**Activity:** Starting with the line containing "Identify the click" and going on through the line containing "[link] (530, 1166)", return the lines of the data below exactly, and only those.

Data supplied Block Start

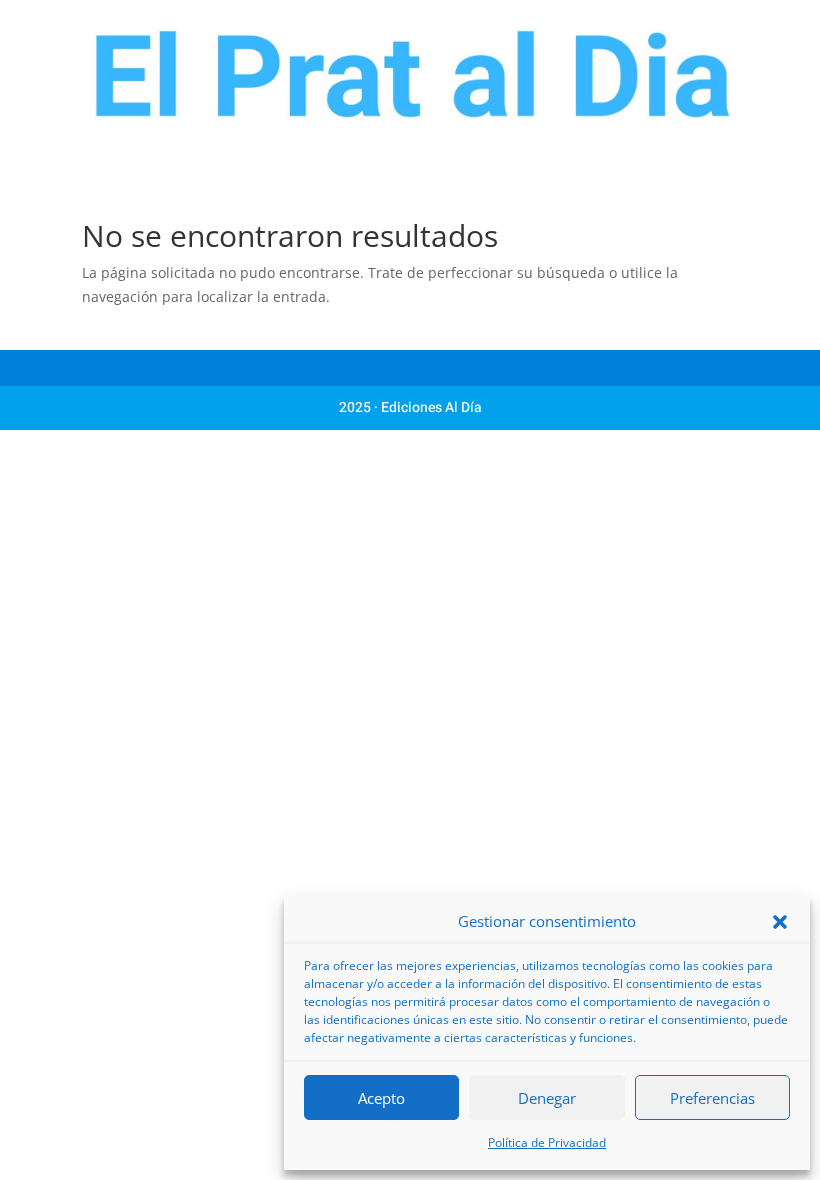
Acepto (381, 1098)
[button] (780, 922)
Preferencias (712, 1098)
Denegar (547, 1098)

Data supplied Block End
Data supplied Block Start

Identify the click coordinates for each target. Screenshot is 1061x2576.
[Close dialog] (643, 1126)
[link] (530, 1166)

Data supplied Block End

**Completed exercise:**
Identify the click coordinates for each target. Screenshot is 1061x2576.
[Close dialog] (643, 1126)
[link] (530, 1166)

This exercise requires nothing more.